One of these dismissed cases seems to arise from the same events alleged in the complaint currently before me. In Johnson v. Delaware County, et al., 07-cv-2335, Mr. Johnson alleged, "On July 03 case was settled with full settlement, which included nolle pros (not to prosecute) and the defendants did continue to prosecute with parole which I'm still on . . ." On June 20, 2008, I granted Mr. Johnson leave to file a more definite statement of the case against Defendant Delaware County, advising him that his case would be dismissed with prejudice if he failed to file an amended complaint within twenty days. Because Mr. Johnson did not comply, I dismissed with prejudice the action against Delaware County on August 19, 2008. Well over a year later, Mr. Johnson filed the current complaint again complaining that Delaware County incarcerated him on a parole violation after all parole time had been served. Unfortunately, this action is barred by the doctrine of res judicata.

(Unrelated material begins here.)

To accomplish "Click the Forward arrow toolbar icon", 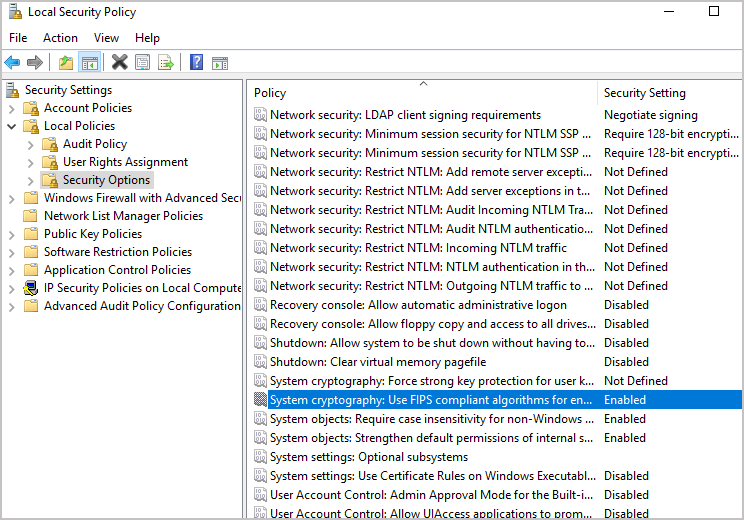I will [35, 62].
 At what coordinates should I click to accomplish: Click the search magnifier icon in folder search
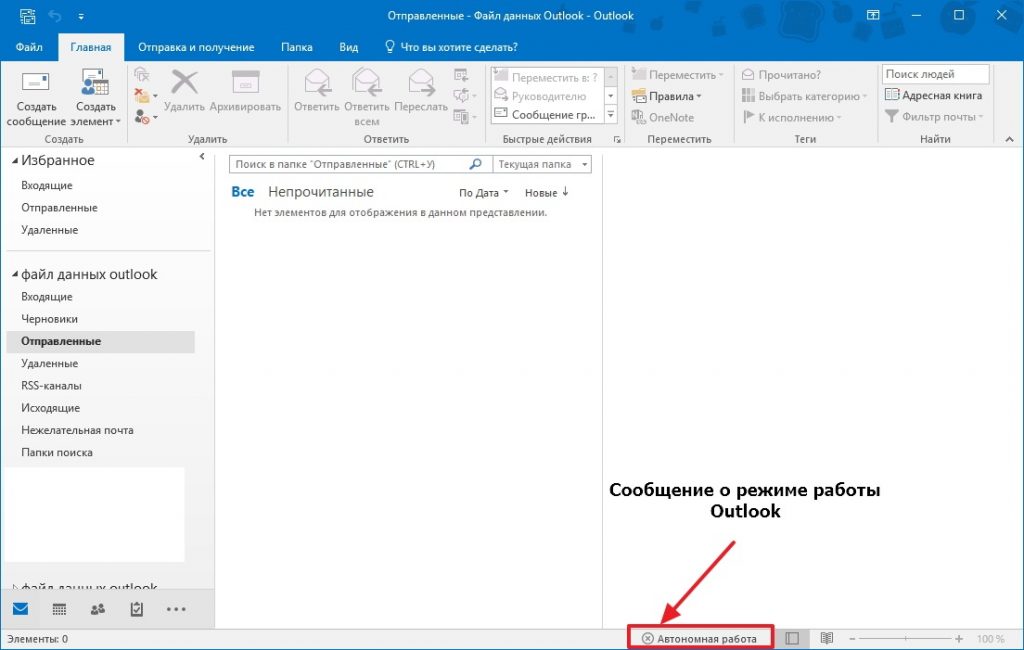coord(476,164)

A judgment in a prior suit involving the same parties, or parties in privity with them, bars a subsequent suit on the same cause of action. CoreStates Bank, NA v. Huls America, Inc., 176 F.3d 187, 194 (3d Cir. 1999) ( res judicata acts as a bar to relitigation of an adjudicated claim between parties and those in privity with them). Dismissal with prejudice constitutes an adjudication of the merits as fully and completely as if the Order had been entered after trial. Gambocz v. Yelencsics, et al., 468 F.2d 837, 840 (3d Cir. 1972). Here, Mr. Johnson is attempting to bring a claim which he has previously and unsuccessfully asserted against Delaware County. Because the former claim was dismissed with prejudice, Mr. Johnson is barred from having the current claim heard again on the merits.
In conclusion, the defendants have established that they are entitled to judgment as a matter of law. Accordingly, I will grant their motion in its entirety.
An appropriate Order follows.
ORDER
AND NOW, this 27th day of October, 2010, upon consideration of the defendants' uncontested motion for judgment on the pleadings (Document #11), IT IS HEREBY ORDERED that the motion is GRANTED in its entirety.The Clerk of Court is directed to mark this case CLOSED for all purposes.